Graft hypertrophy of matrix-based autologous chondrocyte implantation: a two-year follow-up study of NOVOCART 3D implantation in the knee
- Knee surgery, sports traumatology, arthroscopy : official journal of the ESSKA
- Published over 5 years ago
PURPOSE: Graft hypertrophy is a major complication in the treatment for localized cartilage defects with autologous chondrocyte implantation (ACI) using periosteal flap and its further development, Novocart (a matrix-based ACI procedure). The aim of the present study is to investigate individual criteria for the development of graft hypertrophy by NOVOCART 3D implantation of the knee in the post-operative course of 2 years. METHODS: Forty-one consecutive patients with 44 isolated cartilage defects of the knee were treated with NOVOCART 3D implants. Individual criteria and defect-associated criteria were collected. Follow-up MRIs were performed at 3, 6, 12 and 24 months. The NOVOCART 3D implants were measured and classified.

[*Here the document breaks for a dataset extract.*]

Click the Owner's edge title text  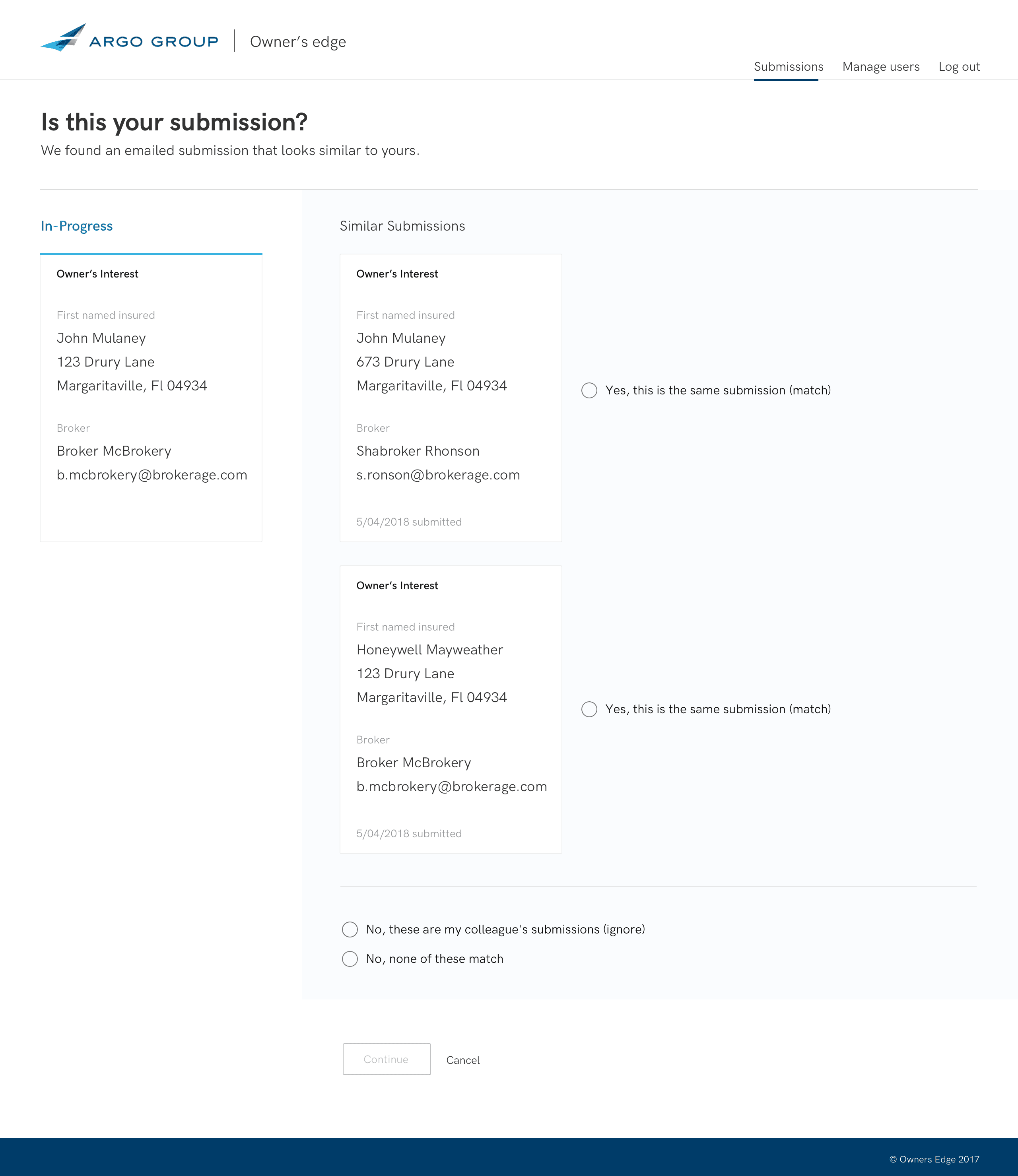(298, 42)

The modified MOCART Score was used to evaluate quality and integration of the NOVOCART 3D implants in MRI. RESULTS: Graft hypertrophy was observed in a total of 11 patients at all post-operative time points. We were able to show that NOVOCART 3D implantation of cartilage defects after acute trauma and osteochondritis dissecans (OCD) led to a significantly increased proportion of graft hypertrophy. No other individual criteria (age, gender, BMI) or defect-associated criteria (concomitant surgery, second-line treatment, defect size, fixation technique) showed any influence on the development of graft hypertrophy. The modified MOCART Score results revealed a significant post-operative improvement within 2 years. CONCLUSION: The aetiology of cartilage defects appears to have a relevant influence for the development of graft hypertrophy. Patients, who were treated with NOVOCART 3D implants after an acute event (acute trauma or OCD), are especially at risk for developing a graft hypertrophy in the post-operative course of two years. LEVEL OF EVIDENCE: Case series, Level IV.